--- Excerpted records ---
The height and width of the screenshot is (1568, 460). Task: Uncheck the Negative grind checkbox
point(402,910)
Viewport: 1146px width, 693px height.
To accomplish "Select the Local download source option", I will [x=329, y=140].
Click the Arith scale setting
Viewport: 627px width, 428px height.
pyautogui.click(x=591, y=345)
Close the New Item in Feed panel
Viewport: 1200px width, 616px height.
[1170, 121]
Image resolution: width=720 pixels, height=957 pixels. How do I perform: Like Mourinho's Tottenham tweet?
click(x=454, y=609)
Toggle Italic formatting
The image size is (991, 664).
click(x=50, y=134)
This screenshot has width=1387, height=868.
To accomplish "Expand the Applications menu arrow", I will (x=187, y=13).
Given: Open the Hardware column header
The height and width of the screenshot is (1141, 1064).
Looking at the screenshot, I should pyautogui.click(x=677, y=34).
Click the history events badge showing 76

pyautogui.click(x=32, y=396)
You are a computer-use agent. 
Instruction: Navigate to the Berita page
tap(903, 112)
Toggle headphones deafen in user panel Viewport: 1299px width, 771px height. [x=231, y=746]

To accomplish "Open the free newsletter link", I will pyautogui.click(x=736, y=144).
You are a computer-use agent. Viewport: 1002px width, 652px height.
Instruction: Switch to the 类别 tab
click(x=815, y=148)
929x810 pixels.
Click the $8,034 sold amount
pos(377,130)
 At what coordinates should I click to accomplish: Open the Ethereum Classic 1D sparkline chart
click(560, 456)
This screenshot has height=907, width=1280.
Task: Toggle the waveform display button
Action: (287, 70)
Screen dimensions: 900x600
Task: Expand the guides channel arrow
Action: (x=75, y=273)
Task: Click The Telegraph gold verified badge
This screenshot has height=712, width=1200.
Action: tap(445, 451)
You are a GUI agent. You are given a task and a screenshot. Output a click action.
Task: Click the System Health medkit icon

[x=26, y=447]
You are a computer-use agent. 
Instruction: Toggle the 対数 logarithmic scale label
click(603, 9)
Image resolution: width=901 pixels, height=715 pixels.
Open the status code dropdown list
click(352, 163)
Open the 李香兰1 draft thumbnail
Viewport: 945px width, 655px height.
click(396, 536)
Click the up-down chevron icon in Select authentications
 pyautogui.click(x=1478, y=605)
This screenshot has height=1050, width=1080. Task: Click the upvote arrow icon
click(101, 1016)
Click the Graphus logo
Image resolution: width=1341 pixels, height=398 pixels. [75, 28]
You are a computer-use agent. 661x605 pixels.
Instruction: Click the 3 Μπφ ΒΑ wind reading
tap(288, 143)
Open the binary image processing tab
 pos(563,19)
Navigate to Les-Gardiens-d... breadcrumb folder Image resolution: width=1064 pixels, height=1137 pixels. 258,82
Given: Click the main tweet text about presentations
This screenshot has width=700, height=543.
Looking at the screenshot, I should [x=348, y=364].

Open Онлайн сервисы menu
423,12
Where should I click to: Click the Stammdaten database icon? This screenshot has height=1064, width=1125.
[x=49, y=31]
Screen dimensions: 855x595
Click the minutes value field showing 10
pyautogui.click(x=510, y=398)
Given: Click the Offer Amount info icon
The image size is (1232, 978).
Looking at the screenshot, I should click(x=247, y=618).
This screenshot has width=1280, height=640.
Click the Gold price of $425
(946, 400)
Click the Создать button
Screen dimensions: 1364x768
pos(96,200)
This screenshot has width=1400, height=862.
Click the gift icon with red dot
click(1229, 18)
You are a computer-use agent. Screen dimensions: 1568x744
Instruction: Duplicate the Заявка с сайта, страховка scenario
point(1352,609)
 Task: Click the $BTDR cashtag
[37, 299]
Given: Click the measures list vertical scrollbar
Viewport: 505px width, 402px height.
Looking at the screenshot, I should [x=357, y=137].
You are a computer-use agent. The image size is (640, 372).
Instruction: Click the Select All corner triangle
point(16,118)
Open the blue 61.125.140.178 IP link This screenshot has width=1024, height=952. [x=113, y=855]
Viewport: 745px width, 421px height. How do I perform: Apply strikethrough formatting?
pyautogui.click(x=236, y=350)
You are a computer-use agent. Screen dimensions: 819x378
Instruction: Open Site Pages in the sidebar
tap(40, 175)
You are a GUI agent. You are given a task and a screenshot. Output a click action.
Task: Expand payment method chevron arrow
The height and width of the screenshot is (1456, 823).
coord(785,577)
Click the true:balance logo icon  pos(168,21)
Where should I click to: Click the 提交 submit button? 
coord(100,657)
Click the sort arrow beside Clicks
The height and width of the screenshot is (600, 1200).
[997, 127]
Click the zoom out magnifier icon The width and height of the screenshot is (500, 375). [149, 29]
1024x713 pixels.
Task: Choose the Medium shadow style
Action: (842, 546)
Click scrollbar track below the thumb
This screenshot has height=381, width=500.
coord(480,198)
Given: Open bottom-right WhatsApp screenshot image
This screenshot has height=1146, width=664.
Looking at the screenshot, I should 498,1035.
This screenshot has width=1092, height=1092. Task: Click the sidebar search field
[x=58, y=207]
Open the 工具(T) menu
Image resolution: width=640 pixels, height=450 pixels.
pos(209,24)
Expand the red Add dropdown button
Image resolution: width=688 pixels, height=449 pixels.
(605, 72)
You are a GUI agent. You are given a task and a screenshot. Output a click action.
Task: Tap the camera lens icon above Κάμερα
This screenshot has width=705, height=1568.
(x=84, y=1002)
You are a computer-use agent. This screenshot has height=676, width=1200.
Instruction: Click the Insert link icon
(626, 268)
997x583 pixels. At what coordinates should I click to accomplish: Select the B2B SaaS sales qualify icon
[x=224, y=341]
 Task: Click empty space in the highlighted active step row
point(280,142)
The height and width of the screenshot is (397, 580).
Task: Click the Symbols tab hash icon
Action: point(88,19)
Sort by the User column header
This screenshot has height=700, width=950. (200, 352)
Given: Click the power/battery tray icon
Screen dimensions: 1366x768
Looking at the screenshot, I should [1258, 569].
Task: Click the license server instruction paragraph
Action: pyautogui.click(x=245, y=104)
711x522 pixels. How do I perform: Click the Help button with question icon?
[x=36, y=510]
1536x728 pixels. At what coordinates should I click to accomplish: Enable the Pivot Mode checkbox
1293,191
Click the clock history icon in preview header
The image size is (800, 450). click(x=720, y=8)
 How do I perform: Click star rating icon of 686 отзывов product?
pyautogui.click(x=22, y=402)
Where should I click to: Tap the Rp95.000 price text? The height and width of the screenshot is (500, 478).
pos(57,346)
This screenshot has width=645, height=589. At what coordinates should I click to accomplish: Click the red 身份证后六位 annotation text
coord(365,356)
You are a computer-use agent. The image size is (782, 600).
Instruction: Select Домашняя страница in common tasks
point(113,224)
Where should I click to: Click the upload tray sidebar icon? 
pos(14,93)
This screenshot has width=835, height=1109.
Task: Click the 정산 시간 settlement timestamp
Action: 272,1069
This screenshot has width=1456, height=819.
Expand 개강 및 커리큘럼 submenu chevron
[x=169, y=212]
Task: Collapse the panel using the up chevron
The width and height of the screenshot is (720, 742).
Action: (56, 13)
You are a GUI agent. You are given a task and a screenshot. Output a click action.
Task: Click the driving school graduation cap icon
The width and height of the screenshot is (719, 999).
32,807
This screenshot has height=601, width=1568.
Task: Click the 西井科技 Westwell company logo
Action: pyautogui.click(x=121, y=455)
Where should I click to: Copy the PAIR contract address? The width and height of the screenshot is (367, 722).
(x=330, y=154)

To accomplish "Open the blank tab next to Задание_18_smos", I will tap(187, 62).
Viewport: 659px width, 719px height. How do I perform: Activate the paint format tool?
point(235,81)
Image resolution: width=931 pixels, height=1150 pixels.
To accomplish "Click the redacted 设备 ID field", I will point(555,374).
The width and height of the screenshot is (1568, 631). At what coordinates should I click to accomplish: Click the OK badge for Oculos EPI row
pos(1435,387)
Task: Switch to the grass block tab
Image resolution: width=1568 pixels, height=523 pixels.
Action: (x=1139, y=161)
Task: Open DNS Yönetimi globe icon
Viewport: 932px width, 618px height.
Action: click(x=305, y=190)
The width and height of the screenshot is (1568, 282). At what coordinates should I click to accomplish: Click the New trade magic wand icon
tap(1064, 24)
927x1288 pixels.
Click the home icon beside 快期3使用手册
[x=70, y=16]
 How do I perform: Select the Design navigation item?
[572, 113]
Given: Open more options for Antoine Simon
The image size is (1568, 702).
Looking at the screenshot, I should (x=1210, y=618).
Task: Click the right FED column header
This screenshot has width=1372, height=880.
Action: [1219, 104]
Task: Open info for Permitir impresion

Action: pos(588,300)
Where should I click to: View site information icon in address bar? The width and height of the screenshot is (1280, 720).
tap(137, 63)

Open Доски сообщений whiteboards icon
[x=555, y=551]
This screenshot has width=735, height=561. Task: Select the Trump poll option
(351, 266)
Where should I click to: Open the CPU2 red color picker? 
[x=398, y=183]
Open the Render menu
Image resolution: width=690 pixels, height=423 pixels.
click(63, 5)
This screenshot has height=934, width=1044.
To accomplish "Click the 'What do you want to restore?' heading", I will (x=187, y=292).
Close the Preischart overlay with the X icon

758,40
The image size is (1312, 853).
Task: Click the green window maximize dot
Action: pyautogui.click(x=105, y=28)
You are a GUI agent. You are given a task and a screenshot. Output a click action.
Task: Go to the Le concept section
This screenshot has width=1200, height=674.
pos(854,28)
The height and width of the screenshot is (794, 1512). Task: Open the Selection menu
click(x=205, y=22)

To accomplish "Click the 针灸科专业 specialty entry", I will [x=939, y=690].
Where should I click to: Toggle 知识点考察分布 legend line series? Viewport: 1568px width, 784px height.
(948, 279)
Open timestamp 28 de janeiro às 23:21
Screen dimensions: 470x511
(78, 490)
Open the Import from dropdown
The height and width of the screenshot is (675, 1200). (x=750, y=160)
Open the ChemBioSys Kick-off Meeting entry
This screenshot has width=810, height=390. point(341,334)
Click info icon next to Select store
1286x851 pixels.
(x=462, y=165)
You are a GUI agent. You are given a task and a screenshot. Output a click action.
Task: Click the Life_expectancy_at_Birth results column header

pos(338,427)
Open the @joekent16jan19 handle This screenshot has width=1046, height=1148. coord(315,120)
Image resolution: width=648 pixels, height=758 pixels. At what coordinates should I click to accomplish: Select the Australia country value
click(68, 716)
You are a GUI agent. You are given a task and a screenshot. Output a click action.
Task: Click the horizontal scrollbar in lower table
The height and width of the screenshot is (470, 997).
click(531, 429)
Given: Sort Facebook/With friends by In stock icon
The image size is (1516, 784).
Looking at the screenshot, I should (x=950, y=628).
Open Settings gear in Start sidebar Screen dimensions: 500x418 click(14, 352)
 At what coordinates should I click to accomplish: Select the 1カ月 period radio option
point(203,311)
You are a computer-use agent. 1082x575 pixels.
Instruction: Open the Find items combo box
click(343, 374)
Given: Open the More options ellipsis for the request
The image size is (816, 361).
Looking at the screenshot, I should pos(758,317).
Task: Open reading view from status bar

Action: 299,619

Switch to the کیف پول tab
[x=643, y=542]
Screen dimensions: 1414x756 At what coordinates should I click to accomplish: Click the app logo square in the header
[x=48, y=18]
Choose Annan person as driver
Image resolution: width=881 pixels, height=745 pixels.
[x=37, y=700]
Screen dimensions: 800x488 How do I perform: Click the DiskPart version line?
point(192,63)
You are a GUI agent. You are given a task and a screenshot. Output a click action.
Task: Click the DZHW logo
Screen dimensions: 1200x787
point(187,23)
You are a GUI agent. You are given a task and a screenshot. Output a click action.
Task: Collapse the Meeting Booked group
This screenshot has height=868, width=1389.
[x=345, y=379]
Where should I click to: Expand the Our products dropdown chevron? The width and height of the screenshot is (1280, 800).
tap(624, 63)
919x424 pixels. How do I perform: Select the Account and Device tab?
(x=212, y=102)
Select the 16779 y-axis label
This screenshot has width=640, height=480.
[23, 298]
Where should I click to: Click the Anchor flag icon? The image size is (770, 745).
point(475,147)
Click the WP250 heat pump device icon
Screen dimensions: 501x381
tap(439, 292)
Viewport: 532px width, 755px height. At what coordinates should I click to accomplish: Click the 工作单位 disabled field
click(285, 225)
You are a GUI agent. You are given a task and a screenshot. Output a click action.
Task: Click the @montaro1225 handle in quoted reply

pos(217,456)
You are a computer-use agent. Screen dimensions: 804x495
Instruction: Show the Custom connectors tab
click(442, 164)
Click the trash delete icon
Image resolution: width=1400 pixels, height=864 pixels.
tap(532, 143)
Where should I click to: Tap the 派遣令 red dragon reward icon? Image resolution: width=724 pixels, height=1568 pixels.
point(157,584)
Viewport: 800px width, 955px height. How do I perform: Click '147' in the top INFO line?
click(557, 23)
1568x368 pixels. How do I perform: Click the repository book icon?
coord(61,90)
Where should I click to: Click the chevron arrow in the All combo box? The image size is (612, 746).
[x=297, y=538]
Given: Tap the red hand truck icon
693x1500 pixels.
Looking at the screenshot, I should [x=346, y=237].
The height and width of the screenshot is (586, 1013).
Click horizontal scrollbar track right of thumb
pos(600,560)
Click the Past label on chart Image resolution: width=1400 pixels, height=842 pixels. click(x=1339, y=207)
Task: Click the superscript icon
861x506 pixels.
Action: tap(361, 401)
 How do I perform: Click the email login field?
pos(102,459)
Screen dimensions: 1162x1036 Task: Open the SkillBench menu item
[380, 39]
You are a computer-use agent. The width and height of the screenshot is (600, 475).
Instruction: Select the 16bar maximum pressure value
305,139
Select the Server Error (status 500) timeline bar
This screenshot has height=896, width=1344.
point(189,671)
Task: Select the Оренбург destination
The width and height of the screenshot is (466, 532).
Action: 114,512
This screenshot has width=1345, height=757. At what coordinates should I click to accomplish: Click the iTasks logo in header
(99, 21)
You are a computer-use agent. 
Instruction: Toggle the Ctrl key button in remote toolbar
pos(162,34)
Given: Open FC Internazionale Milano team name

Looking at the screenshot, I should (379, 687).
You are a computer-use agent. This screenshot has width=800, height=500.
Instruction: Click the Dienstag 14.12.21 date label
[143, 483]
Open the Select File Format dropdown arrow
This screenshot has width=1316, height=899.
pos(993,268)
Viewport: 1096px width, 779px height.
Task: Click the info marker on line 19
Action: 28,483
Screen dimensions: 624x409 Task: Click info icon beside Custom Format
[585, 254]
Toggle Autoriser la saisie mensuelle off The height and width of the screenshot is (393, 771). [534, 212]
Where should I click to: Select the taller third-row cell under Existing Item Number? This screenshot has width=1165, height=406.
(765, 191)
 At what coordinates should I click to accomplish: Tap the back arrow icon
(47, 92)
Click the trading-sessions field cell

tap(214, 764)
---
• **Exercise instructions**: Lines from the one holding "Click the Past" through the last line of the material are to be repeated exactly; no other lines belong in the answer.

• **Reply to the task**:
Click the Past label on chart Image resolution: width=1400 pixels, height=842 pixels. click(x=1339, y=207)
Task: Click the superscript icon
861x506 pixels.
Action: tap(361, 401)
 How do I perform: Click the email login field?
pos(102,459)
Screen dimensions: 1162x1036 Task: Open the SkillBench menu item
[380, 39]
You are a computer-use agent. The width and height of the screenshot is (600, 475).
Instruction: Select the 16bar maximum pressure value
305,139
Select the Server Error (status 500) timeline bar
This screenshot has height=896, width=1344.
point(189,671)
Task: Select the Оренбург destination
The width and height of the screenshot is (466, 532).
Action: 114,512
This screenshot has width=1345, height=757. At what coordinates should I click to accomplish: Click the iTasks logo in header
(99, 21)
You are a computer-use agent. 
Instruction: Toggle the Ctrl key button in remote toolbar
pos(162,34)
Given: Open FC Internazionale Milano team name

Looking at the screenshot, I should (379, 687).
You are a computer-use agent. This screenshot has width=800, height=500.
Instruction: Click the Dienstag 14.12.21 date label
[143, 483]
Open the Select File Format dropdown arrow
This screenshot has width=1316, height=899.
pos(993,268)
Viewport: 1096px width, 779px height.
Task: Click the info marker on line 19
Action: 28,483
Screen dimensions: 624x409 Task: Click info icon beside Custom Format
[585, 254]
Toggle Autoriser la saisie mensuelle off The height and width of the screenshot is (393, 771). [534, 212]
Where should I click to: Select the taller third-row cell under Existing Item Number? This screenshot has width=1165, height=406.
(765, 191)
 At what coordinates should I click to accomplish: Tap the back arrow icon
(47, 92)
Click the trading-sessions field cell

tap(214, 764)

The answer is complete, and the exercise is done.